Chuon was very glad to report that the mushrooms that were planted have begun growing. He mentioned that his family picks about 10 kg of the crop three times a day. The undertaking is still in its initial stages and will have higher output in the future.

One kg of the mushrooms that Chuon’s family grows sells for 5,000 to 8,000 Cambodian riel (about US$1.25 to US$2). Most of their harvest is sold to a businessperson who visits every morning, and some residents of nearby villages also purchase the crop in the evening. The family has sold more than 100 kg of mushrooms thus far, which has resulted in about US$150 of profit.

Chuon Khim picks mushroom for the Chinese experts. [Photo courtesy of Sichuan Poverty Alleviation and Immigration Bureau Project Center]

The Khmer New Year is one of Cambodia’s major holidays and was originally supposed to be observed from April 13 to 16 this year but was postponed due to the COVID-19 pandemic. The country’s citizens usually dine together and hold various events to celebrate. The occasion can also result in higher profit from mushrooms than normal. Chuon mentioned that the outbreak has affected his sales due to the rescheduling of the holiday and other reasons, and the Chinese team gave him their sympathies.

The Chinese experts were impressed by the quality of Chuon’s mushrooms when they visited, and team leader Yuan Gang congratulated Chuon on their behalf. He also reminded the grower to keep proper temperature and humidity levels and told him that he can consult the technician if he encounters any problems.

Chuon Khim’s wife packs mushroom for the Chinese experts. [Photo courtesy of Sichuan Poverty Alleviation and Immigration Bureau Project Center]

The Chinese team eventually bought two kg of the crop. Chuon Khim’s wife packed the mushrooms in plastic bags but refused to take their money.

“Our grow house was funded by China,” she stated. “We are very grateful for the help we have received, and our mushroom operation has helped us a lot during the COVID-19 pandemic period, so how can we charge the Chinese program staff?”

“The project is funded by the Chinese government, but we want to buy some mushrooms with our own money, so we should pay,” Yuan noted. He felt relieved when the grower eventually took his money.

At the end of the day, the Chinese staff talked about the changes that had been made in the village over the course of more than two years when they were driving away from the village after they finished their work. It may take a while for the people they are working with to escape from poverty, but the progress that has been made thus far is making everyone confident about carrying on.

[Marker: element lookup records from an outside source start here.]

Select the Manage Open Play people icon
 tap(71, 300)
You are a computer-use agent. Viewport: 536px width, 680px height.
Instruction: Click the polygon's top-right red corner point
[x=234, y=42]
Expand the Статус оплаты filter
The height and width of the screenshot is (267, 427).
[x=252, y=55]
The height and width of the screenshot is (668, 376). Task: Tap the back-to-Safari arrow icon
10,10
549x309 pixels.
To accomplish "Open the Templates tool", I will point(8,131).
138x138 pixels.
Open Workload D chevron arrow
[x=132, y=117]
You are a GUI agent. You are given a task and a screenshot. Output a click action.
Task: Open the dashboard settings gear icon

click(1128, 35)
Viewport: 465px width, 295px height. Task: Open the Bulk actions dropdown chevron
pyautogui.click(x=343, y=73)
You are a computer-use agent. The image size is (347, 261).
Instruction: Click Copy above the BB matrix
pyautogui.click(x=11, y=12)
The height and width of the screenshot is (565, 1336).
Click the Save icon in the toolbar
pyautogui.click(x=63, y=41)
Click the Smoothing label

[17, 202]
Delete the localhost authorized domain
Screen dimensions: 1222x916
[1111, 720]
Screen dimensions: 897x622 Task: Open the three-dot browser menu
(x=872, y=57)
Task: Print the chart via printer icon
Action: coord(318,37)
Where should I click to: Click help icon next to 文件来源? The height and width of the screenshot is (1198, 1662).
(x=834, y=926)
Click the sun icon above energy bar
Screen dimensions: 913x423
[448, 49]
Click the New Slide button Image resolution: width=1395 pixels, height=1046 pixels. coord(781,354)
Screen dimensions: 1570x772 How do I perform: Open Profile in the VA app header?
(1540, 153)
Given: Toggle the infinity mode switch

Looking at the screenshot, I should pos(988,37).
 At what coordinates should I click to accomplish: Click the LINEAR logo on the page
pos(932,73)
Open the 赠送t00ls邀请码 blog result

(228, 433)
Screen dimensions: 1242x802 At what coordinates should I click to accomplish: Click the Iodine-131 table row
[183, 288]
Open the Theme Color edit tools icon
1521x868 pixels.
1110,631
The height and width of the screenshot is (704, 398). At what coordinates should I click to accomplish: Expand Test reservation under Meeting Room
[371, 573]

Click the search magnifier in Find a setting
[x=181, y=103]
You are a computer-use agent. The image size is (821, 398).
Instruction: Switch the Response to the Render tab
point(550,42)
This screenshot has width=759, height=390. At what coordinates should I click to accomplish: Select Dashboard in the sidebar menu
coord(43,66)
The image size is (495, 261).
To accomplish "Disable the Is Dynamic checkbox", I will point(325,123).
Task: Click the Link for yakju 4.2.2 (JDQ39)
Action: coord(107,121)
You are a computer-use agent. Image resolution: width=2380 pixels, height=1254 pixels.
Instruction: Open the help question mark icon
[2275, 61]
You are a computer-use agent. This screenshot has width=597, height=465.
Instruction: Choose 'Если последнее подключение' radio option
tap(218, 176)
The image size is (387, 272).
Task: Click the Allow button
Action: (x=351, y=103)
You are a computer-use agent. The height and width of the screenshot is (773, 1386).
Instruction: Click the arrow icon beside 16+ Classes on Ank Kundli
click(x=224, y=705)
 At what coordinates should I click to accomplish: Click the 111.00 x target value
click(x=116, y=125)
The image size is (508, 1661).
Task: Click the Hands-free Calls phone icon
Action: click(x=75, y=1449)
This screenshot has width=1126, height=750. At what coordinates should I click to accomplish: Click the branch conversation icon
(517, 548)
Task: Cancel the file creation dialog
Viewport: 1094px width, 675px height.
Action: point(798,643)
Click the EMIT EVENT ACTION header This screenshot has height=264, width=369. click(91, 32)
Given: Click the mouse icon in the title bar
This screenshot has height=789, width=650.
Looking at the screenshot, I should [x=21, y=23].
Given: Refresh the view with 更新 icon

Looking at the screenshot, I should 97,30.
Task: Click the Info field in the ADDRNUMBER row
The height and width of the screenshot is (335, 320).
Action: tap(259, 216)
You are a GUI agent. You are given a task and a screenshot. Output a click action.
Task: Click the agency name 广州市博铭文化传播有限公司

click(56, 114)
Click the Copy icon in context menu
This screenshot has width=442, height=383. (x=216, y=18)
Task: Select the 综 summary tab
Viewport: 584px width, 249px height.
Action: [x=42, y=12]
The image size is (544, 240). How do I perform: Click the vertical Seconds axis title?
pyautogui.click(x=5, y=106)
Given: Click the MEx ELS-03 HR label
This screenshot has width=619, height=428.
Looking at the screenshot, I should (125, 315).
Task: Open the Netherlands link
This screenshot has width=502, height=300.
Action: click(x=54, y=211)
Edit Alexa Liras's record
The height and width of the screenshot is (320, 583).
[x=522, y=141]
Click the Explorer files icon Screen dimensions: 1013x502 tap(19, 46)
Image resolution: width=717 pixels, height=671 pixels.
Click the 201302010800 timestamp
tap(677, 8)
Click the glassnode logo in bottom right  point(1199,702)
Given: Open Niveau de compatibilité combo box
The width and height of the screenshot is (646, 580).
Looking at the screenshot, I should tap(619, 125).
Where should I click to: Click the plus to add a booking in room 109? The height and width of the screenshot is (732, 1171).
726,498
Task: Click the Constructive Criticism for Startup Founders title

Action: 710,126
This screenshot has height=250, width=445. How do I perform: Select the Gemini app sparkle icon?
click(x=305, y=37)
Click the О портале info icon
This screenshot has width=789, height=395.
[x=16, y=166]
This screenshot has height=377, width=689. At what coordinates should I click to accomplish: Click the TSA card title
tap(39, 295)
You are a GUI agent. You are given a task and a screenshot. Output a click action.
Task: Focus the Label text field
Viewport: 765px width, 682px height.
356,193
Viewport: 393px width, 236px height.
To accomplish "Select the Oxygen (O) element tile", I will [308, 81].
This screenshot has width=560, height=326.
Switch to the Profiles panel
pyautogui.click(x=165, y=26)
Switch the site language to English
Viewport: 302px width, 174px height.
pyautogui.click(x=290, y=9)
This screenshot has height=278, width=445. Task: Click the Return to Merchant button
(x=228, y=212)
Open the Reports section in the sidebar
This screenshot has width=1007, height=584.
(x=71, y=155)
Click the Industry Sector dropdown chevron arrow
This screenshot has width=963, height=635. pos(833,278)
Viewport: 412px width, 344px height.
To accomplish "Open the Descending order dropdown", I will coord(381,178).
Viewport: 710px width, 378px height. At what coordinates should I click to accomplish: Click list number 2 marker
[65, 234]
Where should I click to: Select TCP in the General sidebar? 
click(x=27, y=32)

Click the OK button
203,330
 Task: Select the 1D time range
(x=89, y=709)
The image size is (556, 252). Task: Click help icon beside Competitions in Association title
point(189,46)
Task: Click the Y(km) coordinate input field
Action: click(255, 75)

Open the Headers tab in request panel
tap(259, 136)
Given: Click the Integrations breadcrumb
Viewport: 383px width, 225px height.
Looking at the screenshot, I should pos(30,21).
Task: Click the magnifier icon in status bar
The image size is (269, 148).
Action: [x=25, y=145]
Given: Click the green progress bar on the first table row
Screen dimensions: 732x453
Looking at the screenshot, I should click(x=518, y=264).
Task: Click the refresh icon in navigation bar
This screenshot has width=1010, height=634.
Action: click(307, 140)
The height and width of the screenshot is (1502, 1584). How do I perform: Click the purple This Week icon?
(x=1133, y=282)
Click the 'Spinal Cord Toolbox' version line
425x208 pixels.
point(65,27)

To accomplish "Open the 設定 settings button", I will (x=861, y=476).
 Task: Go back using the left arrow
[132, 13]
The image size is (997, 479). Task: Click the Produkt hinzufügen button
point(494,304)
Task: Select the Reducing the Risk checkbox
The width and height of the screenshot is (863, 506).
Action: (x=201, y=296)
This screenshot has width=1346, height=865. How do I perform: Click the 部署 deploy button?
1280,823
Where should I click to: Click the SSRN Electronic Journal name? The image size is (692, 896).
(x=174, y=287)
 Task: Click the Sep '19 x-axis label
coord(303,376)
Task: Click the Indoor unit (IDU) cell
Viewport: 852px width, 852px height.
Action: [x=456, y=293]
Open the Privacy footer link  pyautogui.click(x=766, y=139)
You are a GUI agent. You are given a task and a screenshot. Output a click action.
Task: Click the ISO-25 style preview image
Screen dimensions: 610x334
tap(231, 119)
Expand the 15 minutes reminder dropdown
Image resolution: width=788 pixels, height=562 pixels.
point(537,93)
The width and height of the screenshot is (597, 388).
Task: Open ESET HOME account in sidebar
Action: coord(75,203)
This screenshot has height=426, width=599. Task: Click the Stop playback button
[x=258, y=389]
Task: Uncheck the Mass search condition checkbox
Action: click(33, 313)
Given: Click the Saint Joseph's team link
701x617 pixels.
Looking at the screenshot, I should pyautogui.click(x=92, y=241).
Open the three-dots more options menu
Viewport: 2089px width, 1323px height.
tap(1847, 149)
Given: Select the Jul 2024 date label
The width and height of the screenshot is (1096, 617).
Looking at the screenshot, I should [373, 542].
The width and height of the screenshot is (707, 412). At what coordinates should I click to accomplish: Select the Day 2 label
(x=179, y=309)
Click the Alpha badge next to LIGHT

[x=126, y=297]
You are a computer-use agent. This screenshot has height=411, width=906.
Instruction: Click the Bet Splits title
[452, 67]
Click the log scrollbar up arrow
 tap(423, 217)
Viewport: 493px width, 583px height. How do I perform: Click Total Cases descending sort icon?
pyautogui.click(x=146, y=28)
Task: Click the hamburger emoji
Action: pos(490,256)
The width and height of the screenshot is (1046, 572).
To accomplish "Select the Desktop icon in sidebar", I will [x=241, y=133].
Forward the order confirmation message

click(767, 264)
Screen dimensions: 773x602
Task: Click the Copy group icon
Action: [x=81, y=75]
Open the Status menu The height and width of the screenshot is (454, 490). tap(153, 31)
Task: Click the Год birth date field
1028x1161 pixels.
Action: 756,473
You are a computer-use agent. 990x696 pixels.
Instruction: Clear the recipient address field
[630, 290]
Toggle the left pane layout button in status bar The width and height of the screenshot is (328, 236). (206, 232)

The Pilot Project of Poverty Reduction Cooperation in East Asia was launched on Dec. 7, 2016, is jointly managed by the Agency for International Economic Cooperation of China’s Ministry of Commerce and the International Poverty Reduction Center in China, and is the first official foreign aid project related to poverty reduction that China has funded.

China has implemented several village-level programs with Laos, Cambodia, and Myanmar thus far.The Cambodia-China program is executed by the Sichuan Poverty Alleviation and Immigration Bureau Project Center with the help of the Kingdom of Cambodia’s Rural Economic Development Department of the Ministry of Rural Development.